In its activities report for the quarter ending December 31, 2009, released on January 21, Bannerman says Etango production will start in 2013 with modelled output of 5-7Mlbs U3O8 a year over at least a 16-year mine life. It reported extensive measured and indicated resources (subject to final metallurgical testing) of 102.8Mlbs U3O8 at an average grade of 227ppm U3O8, and inferred resources of 49.2Mlbs U3O8 at an average grade of 217ppm U3O8 (reported at a cut-off grade of 100ppm U3O8).

Etango, one of the world’s largest known undeveloped uranium deposits, is 80% owned by Bannerman. It is the emerging uranium developer’s principal asset and the company is looking to develop it as a large open pit operation.

At the end of the quarter, Etango drilling totalled 283,000 metres, providing “geological confidence” and extending the Etango deposit’s contiguous strike length to 6km, the report said. The company has lodged a project mining application with the Namibian Government, and claims local community support and no substantial legislative, environmental or social impediment to the application’s progress.

The mine’s estimated capital cost of $608.24 million is based on contract mining. It excludes working capital and financing charges but includes mining establishment, waste pre-stripping and engineering, procurement, construction and management costs.

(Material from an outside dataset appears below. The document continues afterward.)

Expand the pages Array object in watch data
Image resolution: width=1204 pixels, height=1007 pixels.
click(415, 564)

Estimated operating costs at Etango are $US30-35 ($A33-38) a pound U3O8 in the first two years, with an average of $US42 a pound U3O8 for the first five years and $US45 a pound U3O8 for the life of the mine. These costs include capital components for contract mining equipment and certain infrastructure. Given the relatively shallow nature of the open pit mining operations, life-of-mine average operating costs are only approximately 7% above the first five-year costs, supporting the long term viability and supply security of the Etango operation, the report said.

Bannerman says results of the latest drilling adjacent to the existing Etango resource suggests the possibility of satellite projects in the future.

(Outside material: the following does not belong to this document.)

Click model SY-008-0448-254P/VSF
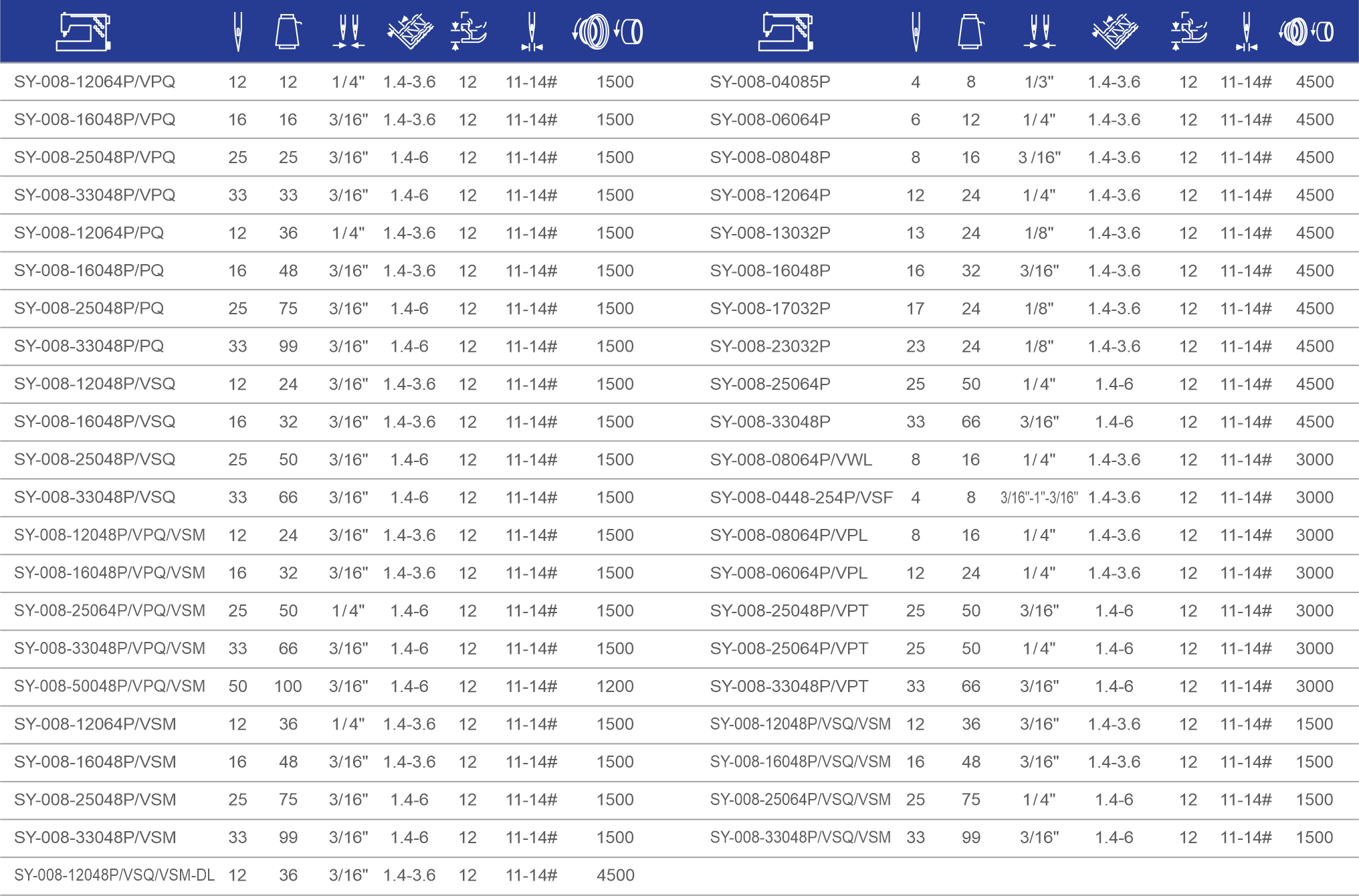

Bannerman did no drilling in the quarter in its other Namibian project, the 80% owned Swakop River uranium licence.

In Botswana, Bannerman controls three 100% owned prospecting licences (131/2005 to 133/2005) for uranium, precious metals, base metals and platinum group minerals. They cover an area of 2,308 sq km, and in the quarter Bannerman compiled data and reviews with the aim of finalising its exploration strategy by the end of March.

The Company’s cash balance at 31 December 2009 was $23.2 million.